Pemprov Aceh Beli Senjata Api Rp 1,39 M untuk Bekali Polisi Hutan

Pemerintah Provinsi (Pemprov) Aceh menganggarkan Rp 1,39 miliar untuk pembelian senjata api laras panjang dan pendek. Senjata itu bakal dipakai Polisi Kehutanan (Polhut) saat berpatroli di hutan.

Pembelian senjata tersebut menggunakan Anggaran Pendapatan dan Belanja Aceh (APBA) 2020. Total anggaran untuk pembelian senjata Rp 1,39 miliar dengan rincian Rp 616 juta untuk membeli senjata laras pendek dan Rp 776 juta untuk senjata laras panjang.

Kepala Dinas Lingkungan Hidup dan Kehutanan (DLHK) Aceh, Syahrial, mengatakan, senjata yang dibeli tersebut dipakai ketika ada operasi tindak pidana kehutanan saja serta ada prosedur dan waktu penggunaannya. Polhut juga tidak menenteng senjata tersebut setiap hari.

“Rencana pengadaan tahun ini 16 pucuk senjata laras pendek dan 16 pucuk senjata laras panjang, melalui koordinasi dengan Polda Aceh,” kata Syahrial kepada wartawan, Selasa (7/1/2020).

Menurutnya, senjata api dan amunisi tersebut akan digunakan Polhut dan Penyidik Pegawai Negeri Sipil (PPNS) dalam rangka pengamanan hutan dan operasi ilegal logging di Aceh. Selama ini, petugas kehutanan hanya dibekali senjata tajam dan bayonet ketika menggelar operasi di tengah rimba.

Syahrial menyebut, Polhut boleh menggunakan senjata api jenis tertentu sesuai yang diatur Undang-undang. Pihaknya juga akan menggelar koordinasi dengan polisi terkait izin dan pembelian senjata.

“Polhut Aceh pernah memiliki senjata api, namun karena Aceh dilanda konflik bersenjata, senjata api Polhut pun ditarik kembali oleh pihak Kementerian Kehutanan. Sejak itulah Polhut Aceh sebanyak 123 orang, PPNS 30 orang, dan Pamhut sebanyak 1770 orang, itu hanya bersenjata tajam dan bayonet dalam melaksanakan tugasnya,” jelas Syahrial.

“Bertugas di tengah rimba raya tanpa senjata, selain penuh resiko, juga kurang efektif saat berhadapan dengan para pembalakan liar,” ujarnya.

Pembelian senjata api ini juga merujuk pada Qanun Aceh tentang Pengelolaan Satwa Liar yang telah disahkan DPR Aceh pada 2019 lalu. Dalam qanun ini, selain mengatur hukuman cambuk terhadap pemburu juga membolehkan Polhut menggunakan senjata api.
________________________
Instruksi yang Diberikan 1 — Tolong salin ulang bagian artikel tentang senjata api Polhut, mulai dari "Pemprov Aceh Beli" dan terus sampai "tersebut setiap hari.".
Instruksi yang Diberikan 2 — Tuliskan lanjutan artikel tentang senjata api Polhut, dimulai setelah kalimat terakhirnya.
Entri-entri ini berasal dari sumber yang berbeda.

Informasi yang Disediakan —
________________________
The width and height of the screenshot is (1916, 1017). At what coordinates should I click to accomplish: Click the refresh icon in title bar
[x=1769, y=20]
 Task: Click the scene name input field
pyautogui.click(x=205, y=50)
________________________
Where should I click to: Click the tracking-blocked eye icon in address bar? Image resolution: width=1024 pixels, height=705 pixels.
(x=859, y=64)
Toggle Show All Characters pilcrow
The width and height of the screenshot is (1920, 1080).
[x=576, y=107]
________________________
Hasil 1 —
Pemprov Aceh Beli Senjata Api Rp 1,39 M untuk Bekali Polisi Hutan

Pemerintah Provinsi (Pemprov) Aceh menganggarkan Rp 1,39 miliar untuk pembelian senjata api laras panjang dan pendek. Senjata itu bakal dipakai Polisi Kehutanan (Polhut) saat berpatroli di hutan.

Pembelian senjata tersebut menggunakan Anggaran Pendapatan dan Belanja Aceh (APBA) 2020. Total anggaran untuk pembelian senjata Rp 1,39 miliar dengan rincian Rp 616 juta untuk membeli senjata laras pendek dan Rp 776 juta untuk senjata laras panjang.

Kepala Dinas Lingkungan Hidup dan Kehutanan (DLHK) Aceh, Syahrial, mengatakan, senjata yang dibeli tersebut dipakai ketika ada operasi tindak pidana kehutanan saja serta ada prosedur dan waktu penggunaannya. Polhut juga tidak menenteng senjata tersebut setiap hari.

Hasil 2 —
Aturan tentang senjata api bagi Polhut ini diatur dalam BAB VII tentang kelembagaan. Ada empat pasal dalam bab ini yaitu pasal 19 hingga 22. Pasal 19 menjelaskan tentang Pemerintah Aceh serta Pemerintah Kabupaten Kota berkewajiban mengelola satwa liar dan habitatnya.

Sementara pasal 20 menyebutkan Pemprov Aceh dapat menjalin kerjasama dengan lembaga non pemerintah. Selain itu, juga diatur tentang pemerintah Aceh membentuk petugas pengamanan hutan alias polisi hutan serta unit pengaduan.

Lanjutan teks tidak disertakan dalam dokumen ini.